Я в кузове помалкивал и старался не смотреть на изможденные и обескровленные обидой и отчаянием лица зеков. Отворачивался, когда «ЗИС» обгонял плетущиеся по обочинам колонны.
Не буду рассказывать, как я устроился в поселке на огромной и важной государственной стройке. Вы все равно не поймете, каких это стоило трудов, изворотливости, денег, водки и столичных продуктов. Вы представить не можете, что такое прожить несчастную неделю в поселке городского типа, где каждый второй – вохровец, каждый третий – осведомитель, каждый четвертый – оперативник и каждый первый – заключенный. Но я выдал себя моему попутчику за хитрого еврея, ищущего зону сбыта дефицитных промтоваров. Вольняшки остро нуждались в них в те времена и не желали носить на голове простреленные пулями и продранные осколками мин и снарядов ушанки, дырявые, с въевшейся в сукно кровью шинелишки и прочие, вечно хранящие следы смертельной беды вещички. Споил я этого механика. Отпуск у него еще не кончился. Вот я и оставлял его наедине с бутылкой, селедкой и лучком, который даже вольняшки ценили на Севере на вес золота…

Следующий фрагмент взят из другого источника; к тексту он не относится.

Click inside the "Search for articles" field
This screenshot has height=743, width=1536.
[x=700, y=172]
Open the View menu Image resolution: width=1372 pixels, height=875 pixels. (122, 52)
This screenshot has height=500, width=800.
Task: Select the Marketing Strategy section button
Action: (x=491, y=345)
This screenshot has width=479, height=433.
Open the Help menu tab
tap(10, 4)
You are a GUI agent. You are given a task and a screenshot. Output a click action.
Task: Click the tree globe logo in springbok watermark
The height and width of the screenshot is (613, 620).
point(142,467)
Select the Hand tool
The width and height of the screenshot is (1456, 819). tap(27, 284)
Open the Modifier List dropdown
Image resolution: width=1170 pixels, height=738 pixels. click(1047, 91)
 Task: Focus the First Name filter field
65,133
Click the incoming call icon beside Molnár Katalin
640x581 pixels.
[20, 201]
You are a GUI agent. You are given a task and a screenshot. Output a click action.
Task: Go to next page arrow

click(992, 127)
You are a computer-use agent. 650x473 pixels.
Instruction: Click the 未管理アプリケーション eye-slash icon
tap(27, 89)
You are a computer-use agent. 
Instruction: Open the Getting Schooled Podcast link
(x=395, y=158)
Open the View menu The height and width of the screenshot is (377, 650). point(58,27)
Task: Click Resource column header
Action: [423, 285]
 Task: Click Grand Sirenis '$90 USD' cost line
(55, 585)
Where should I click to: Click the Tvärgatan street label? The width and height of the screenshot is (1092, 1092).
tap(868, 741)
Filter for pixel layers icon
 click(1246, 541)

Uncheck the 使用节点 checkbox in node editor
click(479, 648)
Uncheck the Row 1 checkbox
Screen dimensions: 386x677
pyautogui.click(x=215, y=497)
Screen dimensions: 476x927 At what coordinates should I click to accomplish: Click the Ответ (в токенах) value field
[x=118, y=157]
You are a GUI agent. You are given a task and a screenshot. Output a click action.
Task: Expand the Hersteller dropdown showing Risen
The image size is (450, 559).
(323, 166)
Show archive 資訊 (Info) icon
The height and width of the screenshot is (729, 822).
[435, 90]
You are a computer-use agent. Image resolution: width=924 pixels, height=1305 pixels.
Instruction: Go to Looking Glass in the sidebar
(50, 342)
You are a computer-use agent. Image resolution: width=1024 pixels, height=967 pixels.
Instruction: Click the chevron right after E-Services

Найти Федора мне – замечательному фронтовому разведчику – было несложно. И не то еще, бывало, находил. Он работал на стройке здания райкома партии. Бригадирствовал, то есть по-ихнему «бугрил», как я понял. Я притырился на чердаке двухэтажной школы, стоявшей рядом с будущим райкомом, и мне хорошо было видно оттуда, как к вахте подъехали три грузовика, как из них выгрузились зеки и выстроились по пятеркам, как их загнали в зону стройки, пересчитали и распустили, когда конвой залез на вышки и дал знать об этом ударами железяк по звонким рельсам.